Space-Time Through the Kaleidoscope: Applying Temporal and Multiwavelength Datasets to Supermassive Black Hole Phenomenology


Krista Lynne Smith (Southern Methodist University)


Jonelle Walsh



Mitchell Institute for Fundamental Physics & Astronomy

College Station, Texas 77843

Event Details

The space-time distortion caused by supermassive black holes provides a unique laboratory for violent physical processes like stellar tidal disruption, highly relativistic jets, and turbulent accretion flows.

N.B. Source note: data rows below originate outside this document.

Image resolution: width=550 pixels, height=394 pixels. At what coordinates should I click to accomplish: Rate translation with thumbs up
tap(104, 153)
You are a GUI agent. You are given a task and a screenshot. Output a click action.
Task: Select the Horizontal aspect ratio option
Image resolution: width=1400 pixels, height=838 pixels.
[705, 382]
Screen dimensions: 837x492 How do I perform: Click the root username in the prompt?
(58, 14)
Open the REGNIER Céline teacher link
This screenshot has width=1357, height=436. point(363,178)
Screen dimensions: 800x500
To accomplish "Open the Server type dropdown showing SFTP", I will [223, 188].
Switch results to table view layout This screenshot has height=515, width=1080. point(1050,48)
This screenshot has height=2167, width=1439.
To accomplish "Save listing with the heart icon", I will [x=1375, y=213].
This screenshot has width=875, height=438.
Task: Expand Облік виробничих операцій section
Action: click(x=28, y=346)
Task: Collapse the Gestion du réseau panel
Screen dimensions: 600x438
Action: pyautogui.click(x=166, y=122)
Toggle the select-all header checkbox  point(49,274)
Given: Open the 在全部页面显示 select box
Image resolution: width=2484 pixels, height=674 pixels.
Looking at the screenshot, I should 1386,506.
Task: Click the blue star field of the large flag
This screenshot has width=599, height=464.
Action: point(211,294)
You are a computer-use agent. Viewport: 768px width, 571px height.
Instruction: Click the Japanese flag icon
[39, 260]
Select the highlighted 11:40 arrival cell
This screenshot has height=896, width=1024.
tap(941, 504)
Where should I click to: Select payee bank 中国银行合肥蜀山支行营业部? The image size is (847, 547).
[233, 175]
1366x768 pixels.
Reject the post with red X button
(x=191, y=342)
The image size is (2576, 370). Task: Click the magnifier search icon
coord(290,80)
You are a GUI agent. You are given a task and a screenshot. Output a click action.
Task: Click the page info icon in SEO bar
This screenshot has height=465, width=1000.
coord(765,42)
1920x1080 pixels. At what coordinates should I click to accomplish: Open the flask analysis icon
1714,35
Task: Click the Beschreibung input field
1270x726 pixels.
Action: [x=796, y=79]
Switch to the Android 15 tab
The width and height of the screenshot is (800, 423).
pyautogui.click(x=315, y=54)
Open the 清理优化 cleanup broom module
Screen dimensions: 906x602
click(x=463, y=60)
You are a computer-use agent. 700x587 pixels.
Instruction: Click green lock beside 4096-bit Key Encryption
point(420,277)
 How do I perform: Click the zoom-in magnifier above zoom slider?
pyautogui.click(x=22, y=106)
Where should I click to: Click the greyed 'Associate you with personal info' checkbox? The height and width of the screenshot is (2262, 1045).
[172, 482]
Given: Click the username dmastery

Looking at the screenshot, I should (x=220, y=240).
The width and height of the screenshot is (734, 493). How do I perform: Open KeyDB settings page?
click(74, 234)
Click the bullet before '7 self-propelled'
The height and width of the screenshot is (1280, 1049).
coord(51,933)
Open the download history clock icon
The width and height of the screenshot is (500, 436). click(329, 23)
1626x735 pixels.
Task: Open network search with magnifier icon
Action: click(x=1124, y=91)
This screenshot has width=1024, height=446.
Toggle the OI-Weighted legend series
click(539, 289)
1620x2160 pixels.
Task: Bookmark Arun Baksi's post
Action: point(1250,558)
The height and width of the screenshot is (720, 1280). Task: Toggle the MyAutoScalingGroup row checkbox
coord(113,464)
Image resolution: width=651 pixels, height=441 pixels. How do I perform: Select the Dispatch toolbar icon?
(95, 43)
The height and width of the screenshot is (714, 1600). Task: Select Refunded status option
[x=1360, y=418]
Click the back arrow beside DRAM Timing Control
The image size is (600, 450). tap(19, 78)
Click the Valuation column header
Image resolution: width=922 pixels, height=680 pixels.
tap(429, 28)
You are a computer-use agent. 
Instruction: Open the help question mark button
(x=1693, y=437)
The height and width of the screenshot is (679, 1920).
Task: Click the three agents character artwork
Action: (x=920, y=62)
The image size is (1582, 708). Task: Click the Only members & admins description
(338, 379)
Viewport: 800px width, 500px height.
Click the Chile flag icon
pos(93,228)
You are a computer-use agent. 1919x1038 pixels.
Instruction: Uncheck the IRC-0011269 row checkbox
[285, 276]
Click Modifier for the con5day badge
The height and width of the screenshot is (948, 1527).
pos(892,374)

Synthesizing observations across many wavelengths and studying their time variability at slow and rapid timescales promises a new, dynamic, thorough understanding of how black holes form and grow, how they consume material, how they construct powerful relativistic jets, and how they bend the evolution of galaxies to a path that matches our observations of the Universe. I will discuss how both high -resolution radio imaging surveys of outflows and star formation and timing observations with breakthrough instruments like the NICER instrument on the ISS and the TESS exoplanet-hunting missions have provided new intersectional insights and promise a fertile new temporal phase space for exploring the detailed phenomenology and cosmological implications of active galactic nuclei. In my talk, I will discuss results from my 22 GHz radio survey of 268 radio-quiet BAT AGN and implications for both the origin of radio emission in non-jetted objects and galaxy-wide star formation suppression. I will also discuss time domain results in progress from my large TESS program, including searching for unique signatures of binary supermassive black holes, the high-energy astrophysics of relativistic jets, and more.